=== Information provided ===

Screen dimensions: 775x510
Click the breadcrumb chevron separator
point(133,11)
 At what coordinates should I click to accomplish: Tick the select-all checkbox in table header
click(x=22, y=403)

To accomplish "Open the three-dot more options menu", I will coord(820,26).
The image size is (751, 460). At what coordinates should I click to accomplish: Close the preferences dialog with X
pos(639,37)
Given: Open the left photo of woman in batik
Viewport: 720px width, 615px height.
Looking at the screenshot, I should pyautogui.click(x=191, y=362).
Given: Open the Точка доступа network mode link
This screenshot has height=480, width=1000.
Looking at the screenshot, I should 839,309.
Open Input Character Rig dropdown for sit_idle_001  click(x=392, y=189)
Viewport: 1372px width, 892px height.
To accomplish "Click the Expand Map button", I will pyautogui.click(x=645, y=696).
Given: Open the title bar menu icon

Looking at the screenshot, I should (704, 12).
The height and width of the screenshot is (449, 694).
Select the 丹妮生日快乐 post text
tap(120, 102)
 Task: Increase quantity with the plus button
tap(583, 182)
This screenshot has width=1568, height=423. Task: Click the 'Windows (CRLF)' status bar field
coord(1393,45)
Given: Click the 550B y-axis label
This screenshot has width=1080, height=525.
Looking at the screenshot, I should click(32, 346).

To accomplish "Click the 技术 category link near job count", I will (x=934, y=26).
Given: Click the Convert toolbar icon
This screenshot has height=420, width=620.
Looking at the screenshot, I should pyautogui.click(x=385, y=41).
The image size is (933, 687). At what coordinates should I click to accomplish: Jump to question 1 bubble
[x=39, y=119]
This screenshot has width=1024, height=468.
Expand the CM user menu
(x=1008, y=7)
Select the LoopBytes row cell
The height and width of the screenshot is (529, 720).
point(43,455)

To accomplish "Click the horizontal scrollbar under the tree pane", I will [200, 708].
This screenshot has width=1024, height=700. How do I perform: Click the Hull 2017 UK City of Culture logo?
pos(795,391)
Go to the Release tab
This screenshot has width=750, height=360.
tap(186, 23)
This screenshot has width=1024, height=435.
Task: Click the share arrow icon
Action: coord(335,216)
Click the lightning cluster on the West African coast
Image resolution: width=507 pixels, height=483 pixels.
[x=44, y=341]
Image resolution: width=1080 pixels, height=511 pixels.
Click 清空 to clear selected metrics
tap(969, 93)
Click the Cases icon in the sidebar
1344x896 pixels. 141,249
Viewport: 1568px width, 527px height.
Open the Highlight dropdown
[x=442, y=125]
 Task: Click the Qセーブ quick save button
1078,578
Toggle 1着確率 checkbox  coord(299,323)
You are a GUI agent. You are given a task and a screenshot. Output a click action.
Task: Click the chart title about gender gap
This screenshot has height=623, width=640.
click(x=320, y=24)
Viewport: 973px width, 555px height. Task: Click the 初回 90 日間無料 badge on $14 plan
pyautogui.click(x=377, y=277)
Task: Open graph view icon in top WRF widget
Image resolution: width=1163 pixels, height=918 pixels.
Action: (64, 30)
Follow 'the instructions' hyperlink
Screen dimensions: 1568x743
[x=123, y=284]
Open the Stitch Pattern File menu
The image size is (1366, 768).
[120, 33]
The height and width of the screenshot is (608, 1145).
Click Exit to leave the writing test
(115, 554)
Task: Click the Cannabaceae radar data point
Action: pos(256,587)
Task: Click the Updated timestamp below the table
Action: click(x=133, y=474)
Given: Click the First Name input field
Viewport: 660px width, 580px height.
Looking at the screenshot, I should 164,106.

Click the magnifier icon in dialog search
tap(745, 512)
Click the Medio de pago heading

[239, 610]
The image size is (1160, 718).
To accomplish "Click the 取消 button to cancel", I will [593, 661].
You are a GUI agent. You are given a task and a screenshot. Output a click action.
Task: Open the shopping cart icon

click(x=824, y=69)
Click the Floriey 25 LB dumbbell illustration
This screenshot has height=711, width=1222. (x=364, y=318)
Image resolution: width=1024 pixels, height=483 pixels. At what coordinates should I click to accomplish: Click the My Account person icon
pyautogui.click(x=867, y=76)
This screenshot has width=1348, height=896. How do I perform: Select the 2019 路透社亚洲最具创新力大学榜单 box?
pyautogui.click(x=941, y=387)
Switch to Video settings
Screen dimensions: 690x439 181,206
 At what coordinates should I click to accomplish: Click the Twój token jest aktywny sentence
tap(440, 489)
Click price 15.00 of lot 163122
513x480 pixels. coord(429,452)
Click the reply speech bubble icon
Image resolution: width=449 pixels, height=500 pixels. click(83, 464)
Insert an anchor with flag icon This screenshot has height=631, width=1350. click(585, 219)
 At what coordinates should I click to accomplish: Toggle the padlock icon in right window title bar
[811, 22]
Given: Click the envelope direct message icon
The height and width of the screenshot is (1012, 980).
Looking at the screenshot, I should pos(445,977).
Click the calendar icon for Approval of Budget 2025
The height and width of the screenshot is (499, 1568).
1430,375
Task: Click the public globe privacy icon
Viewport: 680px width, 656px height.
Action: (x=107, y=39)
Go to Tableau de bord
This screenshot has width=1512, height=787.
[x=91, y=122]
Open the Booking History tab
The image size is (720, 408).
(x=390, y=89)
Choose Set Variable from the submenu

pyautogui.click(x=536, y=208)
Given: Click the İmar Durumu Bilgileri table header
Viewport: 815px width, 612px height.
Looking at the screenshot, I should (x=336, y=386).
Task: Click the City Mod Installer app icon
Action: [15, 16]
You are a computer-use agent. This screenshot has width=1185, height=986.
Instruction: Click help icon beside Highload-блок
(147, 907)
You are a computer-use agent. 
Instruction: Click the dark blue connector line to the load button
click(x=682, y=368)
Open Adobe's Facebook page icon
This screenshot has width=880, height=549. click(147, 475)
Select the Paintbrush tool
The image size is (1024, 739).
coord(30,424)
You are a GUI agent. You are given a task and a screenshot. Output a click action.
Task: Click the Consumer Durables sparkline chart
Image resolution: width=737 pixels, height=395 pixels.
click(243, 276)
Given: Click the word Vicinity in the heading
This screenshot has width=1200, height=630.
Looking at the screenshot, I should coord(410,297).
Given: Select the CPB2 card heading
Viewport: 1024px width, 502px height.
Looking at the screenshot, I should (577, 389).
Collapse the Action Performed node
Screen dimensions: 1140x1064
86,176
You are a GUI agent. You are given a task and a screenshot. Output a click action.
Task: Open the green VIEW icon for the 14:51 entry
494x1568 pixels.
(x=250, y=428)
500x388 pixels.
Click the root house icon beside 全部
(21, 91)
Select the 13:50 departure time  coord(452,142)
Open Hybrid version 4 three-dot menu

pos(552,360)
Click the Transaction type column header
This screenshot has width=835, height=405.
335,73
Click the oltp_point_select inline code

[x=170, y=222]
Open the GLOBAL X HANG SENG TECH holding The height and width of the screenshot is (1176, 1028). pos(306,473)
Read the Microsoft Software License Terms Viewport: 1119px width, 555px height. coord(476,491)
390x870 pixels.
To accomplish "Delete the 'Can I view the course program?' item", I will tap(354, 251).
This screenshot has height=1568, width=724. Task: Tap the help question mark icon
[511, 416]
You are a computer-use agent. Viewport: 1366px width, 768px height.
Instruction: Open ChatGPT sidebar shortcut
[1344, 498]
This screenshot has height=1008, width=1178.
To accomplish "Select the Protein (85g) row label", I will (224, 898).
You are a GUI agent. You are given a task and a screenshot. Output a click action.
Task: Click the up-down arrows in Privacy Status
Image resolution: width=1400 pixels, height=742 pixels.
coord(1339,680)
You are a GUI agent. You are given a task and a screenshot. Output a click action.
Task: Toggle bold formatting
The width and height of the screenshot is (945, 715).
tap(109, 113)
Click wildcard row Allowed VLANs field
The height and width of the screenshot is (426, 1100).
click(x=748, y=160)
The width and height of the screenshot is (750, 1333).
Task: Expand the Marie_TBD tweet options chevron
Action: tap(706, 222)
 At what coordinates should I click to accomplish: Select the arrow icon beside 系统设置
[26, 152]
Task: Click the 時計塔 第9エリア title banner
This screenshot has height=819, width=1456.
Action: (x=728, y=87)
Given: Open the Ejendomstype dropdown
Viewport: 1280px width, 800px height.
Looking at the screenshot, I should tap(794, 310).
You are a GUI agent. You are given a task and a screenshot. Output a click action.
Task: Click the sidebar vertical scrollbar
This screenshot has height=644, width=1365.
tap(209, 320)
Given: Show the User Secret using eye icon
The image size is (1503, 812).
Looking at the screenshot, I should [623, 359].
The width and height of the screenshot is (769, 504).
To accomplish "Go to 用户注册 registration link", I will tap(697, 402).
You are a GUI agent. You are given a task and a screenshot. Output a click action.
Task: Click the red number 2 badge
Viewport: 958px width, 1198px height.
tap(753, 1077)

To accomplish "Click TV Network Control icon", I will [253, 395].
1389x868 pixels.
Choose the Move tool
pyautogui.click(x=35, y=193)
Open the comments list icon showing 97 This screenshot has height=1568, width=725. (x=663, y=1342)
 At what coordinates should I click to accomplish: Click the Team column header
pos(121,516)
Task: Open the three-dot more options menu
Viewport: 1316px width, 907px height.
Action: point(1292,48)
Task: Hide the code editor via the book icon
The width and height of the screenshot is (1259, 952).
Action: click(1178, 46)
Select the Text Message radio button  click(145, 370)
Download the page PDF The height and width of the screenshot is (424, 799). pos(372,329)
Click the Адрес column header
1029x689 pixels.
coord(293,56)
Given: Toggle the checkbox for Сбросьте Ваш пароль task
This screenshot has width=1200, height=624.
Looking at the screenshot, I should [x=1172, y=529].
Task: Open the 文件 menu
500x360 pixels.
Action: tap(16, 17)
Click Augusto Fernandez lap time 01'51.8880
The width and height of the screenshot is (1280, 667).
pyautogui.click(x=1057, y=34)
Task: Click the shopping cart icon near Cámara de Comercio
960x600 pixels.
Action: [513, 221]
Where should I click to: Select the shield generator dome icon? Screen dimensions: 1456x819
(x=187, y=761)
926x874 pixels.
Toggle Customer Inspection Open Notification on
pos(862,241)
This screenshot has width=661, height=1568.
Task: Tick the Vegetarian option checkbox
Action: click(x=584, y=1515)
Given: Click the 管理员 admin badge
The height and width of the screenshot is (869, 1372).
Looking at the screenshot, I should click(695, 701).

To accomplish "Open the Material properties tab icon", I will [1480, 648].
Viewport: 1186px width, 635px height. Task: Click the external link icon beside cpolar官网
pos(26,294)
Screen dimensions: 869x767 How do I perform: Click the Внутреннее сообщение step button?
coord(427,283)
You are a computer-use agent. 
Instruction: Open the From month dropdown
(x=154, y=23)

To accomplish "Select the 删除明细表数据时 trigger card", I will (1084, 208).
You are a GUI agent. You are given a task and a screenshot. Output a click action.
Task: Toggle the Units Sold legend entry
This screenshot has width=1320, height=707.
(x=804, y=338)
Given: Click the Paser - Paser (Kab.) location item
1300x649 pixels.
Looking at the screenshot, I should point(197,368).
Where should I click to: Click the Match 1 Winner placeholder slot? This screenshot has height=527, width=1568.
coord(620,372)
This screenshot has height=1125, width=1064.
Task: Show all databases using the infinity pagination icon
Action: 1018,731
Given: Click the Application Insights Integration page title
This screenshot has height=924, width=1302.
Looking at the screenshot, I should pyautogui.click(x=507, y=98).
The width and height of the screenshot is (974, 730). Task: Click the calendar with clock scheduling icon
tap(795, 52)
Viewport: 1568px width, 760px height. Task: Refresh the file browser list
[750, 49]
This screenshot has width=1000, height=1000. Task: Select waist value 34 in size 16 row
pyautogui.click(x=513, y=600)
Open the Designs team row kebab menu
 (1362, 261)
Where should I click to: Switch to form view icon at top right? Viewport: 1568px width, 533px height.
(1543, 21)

===

**Problem requirements**
Say how many lines of the listing above include the word "computer", giving the number alone.

**Exercise response**
4